> [GOAL 1]:
Answer these questions from the column on Pope Francis and climate change:
(a) What is Pope Francis planning to issue?
(b) Whom did one of Francis' predecessors persecute?
(c) To what historical document does the writer compare the coming encyclical?
> [GOAL 2]: From the column on Pope Francis and climate change, list everything the writer proposes "not to stumble over."
> [GOAL 3]: Write the next part of the column on Pope Francis and climate change, beginning right after its last sentence.

> [TEXT PASSAGE]:
CHRIS WOOD: NATURAL SECURITY
May, 2015
It’s hard to know what to make of the news that Pope Francis is planning an encyclical on climate change. On one hand, any intervention that pushes us to save the climate our species grew up with is a good thing. On the other, he stands on so much baggage it’s hard to keep a straight face.
But let’s not stumble over centuries of graft, complicity in genocides, doctrinal misogyny and overlooked pedophilia. Let’s not even dwell on the fact that one of Francis’ predecessors persecuted Galileo for suggesting the sun didn’t orbit the earth. Instead, let’s think of the coming encyclical as a 21st century version of Martin Luther’s ninety-five theses — in reverse.

(Entries for locating text and elements)
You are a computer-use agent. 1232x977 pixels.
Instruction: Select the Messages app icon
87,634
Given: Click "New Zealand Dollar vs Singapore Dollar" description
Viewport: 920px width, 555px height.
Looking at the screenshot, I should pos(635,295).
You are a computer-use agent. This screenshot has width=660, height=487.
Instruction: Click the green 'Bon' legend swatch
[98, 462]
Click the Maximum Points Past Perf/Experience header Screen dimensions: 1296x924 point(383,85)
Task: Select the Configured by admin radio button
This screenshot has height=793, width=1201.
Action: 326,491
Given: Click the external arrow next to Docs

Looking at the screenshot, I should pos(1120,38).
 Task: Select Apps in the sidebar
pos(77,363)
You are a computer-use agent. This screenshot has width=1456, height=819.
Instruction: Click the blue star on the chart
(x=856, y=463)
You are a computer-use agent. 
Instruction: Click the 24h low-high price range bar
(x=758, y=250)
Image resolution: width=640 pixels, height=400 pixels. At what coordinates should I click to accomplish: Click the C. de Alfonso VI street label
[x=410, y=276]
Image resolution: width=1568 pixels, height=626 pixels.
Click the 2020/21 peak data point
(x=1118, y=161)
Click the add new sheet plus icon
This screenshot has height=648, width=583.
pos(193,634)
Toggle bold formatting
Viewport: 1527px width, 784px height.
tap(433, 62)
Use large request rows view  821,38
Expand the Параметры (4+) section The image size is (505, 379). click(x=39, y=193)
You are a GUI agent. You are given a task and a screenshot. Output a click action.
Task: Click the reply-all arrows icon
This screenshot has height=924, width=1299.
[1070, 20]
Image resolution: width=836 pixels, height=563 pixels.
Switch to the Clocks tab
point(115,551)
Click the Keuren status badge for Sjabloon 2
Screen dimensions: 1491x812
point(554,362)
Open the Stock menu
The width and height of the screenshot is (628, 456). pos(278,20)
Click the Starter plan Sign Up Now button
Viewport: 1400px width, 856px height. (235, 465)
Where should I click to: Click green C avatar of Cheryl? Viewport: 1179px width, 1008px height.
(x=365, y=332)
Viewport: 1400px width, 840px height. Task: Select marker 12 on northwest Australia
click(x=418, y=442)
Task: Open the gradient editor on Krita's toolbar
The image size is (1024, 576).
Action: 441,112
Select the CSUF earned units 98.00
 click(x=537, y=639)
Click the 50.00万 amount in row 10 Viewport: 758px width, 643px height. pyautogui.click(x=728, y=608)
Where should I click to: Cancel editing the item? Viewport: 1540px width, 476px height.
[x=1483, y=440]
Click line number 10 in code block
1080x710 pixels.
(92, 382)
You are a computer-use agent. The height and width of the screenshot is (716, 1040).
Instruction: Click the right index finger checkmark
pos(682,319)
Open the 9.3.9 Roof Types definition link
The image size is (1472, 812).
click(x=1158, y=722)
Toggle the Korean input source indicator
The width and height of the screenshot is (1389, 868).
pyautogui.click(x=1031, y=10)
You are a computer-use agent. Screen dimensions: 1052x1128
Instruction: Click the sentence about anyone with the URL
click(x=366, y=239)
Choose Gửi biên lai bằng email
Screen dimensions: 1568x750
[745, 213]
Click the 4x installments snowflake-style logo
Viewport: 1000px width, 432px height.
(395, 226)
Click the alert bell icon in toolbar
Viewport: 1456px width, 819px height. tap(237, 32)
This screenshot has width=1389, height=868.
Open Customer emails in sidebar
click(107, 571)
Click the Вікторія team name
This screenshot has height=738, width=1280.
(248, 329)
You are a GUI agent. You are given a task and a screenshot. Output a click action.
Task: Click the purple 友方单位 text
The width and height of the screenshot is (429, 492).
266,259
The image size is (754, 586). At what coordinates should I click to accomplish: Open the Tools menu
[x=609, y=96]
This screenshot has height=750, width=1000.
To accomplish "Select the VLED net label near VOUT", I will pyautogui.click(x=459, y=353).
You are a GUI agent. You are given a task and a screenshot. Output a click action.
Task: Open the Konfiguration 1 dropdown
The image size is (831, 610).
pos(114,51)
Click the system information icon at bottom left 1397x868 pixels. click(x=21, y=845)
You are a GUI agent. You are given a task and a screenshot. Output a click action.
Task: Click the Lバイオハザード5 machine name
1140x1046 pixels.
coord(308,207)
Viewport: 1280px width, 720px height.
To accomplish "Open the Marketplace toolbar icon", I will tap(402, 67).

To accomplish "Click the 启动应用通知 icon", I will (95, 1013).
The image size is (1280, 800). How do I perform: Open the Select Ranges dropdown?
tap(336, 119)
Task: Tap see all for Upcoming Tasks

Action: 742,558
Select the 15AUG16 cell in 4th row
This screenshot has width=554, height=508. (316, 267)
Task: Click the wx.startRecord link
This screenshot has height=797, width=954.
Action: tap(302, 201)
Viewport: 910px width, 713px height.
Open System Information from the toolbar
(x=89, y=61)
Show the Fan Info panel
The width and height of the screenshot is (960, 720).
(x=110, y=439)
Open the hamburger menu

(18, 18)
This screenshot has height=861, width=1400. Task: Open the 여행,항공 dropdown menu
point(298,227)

> [RIGHT ANSWER 1]:
(a) An encyclical on climate change.
(b) Galileo, for suggesting that the sun didn't orbit the earth.
(c) Martin Luther's ninety-five theses, in reverse.

> [RIGHT ANSWER 2]:
- Centuries of graft
- Complicity in genocides
- Doctrinal misogyny
- Overlooked pedophilia

> [RIGHT ANSWER 3]:
Luther may or may not have nailed them to the door of a church in 1517, but his itemized charges echoed across a continent. They called out the Roman Catholic Church of the day for its many mercenary sins, from loan-sharking, to the sale of indulgences — ‘get out of purgatory free’ cards, popular among well-to-do sinners. Luther’s protest note fired the opening shot in the Protestant Reformation that ultimately split European Christianity in two.
Pope Francis’ encyclical — whose contents have been widely telegraphed — will do to today’s most rabid Protestants what Luther did to the Catholic Church of old. It will call out its extremists for their greed and selfishness.
In a contest of cosmologies unseen since the Holy Mother Church stopped (mostly) burning heretics at the stake, the encyclical will oppose two views of humanity’s place in creation as different as Galileo’s and Copernicus’. Only this time, the Pope is on Galileo’s side.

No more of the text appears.